The way to achieve change might be through the student body- the ‘Student Centred’ university would then need to consider the option. (I admit images of Marx’s workers who need to achieve ‘Class Consciousness’ before they can collectivise and overthrow their shackles of oppression springs to mind here!)

If students were introduced to the advantage Open Badges could give them in the competitive jobs marketplace (see how I’ve hopped so elegantly from Marx to Milton Friedman?) then there is permission for change. If, as a student you see that you can give recruiters evidence of your dexterity and expertise in specific areas which are currently hidden like a needle in the haystack of the Degree away from the employer (“You’ve got a degree in Film? Great reel. But, how do I know I can trust you as a DIT assistant?”), – and if as a student there is a mechanism for you to be endorsed by a trusted professional (like that freelancer who came in and taught you about DIT work in your second year?) then you have something that lends considerable weight to your showreel, portfolio or degree.
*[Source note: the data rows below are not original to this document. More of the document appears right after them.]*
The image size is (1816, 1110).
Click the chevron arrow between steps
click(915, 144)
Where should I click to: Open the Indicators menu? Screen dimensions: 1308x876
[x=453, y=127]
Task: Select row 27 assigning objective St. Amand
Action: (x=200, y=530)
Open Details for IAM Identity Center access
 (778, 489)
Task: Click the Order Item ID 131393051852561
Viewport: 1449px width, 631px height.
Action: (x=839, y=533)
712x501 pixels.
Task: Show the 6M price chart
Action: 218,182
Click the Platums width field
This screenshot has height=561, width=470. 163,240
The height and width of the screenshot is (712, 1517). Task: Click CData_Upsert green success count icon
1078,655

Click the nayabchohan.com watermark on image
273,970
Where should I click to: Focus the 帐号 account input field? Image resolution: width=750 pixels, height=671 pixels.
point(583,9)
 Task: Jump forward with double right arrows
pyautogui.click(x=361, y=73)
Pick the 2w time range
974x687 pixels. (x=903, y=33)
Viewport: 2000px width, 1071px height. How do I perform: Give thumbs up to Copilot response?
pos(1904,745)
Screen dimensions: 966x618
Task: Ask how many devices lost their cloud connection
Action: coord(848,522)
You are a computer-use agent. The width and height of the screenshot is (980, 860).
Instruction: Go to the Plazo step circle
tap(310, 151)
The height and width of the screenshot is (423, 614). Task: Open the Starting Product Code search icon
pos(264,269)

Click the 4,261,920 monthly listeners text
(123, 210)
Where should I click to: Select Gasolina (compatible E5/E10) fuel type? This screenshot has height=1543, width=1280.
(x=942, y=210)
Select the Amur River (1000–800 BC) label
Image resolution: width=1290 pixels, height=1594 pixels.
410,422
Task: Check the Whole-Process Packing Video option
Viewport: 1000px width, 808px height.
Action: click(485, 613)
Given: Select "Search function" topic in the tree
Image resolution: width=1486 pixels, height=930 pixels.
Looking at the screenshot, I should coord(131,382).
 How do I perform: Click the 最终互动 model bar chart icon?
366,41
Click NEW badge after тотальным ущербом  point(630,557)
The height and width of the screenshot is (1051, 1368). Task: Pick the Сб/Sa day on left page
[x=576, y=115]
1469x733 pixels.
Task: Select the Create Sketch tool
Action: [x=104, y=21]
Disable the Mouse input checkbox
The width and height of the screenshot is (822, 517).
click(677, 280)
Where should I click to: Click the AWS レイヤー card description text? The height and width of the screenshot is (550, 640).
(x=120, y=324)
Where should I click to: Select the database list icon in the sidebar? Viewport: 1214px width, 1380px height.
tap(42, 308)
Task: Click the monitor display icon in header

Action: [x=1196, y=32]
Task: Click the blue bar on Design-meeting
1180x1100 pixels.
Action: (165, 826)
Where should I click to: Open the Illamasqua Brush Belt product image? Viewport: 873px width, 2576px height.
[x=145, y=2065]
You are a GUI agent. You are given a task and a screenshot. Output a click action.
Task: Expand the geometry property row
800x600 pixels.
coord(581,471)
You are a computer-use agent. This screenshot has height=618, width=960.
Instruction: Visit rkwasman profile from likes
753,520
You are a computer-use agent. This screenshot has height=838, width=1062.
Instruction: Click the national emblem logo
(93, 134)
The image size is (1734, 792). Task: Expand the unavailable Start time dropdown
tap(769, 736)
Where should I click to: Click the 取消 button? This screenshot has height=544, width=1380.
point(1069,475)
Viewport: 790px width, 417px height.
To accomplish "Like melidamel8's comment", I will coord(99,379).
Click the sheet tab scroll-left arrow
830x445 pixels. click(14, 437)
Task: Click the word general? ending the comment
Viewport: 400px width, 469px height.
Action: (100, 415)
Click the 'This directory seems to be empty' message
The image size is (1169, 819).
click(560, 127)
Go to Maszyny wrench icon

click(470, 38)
Now there are huge risks with informing students about the potential of Badges- as they have also invested in the reification and monopoly of the degree. However I think if a clear narrative is presented along the lines of amplifying the importance of the degree and maximising its impact in the jobs market, then it will avoid many of the pitfalls of students seeking out easy badges elsewhere on the open network, or thinking about skills in a fragmentary way.

Hold on a second though- that fragmentation happens already with students seeing modules and individual units as discrete hoops to jump through. As with most things “Badgey”, (like issues of forgery for instance) what we already have is probably more dicey, but it’s not new so we live with it.

What about Employer leverage?

Chaplin_modern-timesA second way in which Universities may eventually adopt digital badges is through employer pressure and demand. So why haven’t I mentioned this? Because I think Universities are the experts and are more long term in their thinking. Employers would understandably want badges that dealt with short term employment issues, and wouldn’t find it so easy to build constellations, clusters or frameworks collectively. You could end up with competing proprietary badge systems. Students and Universities working together on badges would of course involve employers, but the bird’s eye view of the subject territory belongs to the best universities, and the real kudos will be with the early adopters in Higher Education.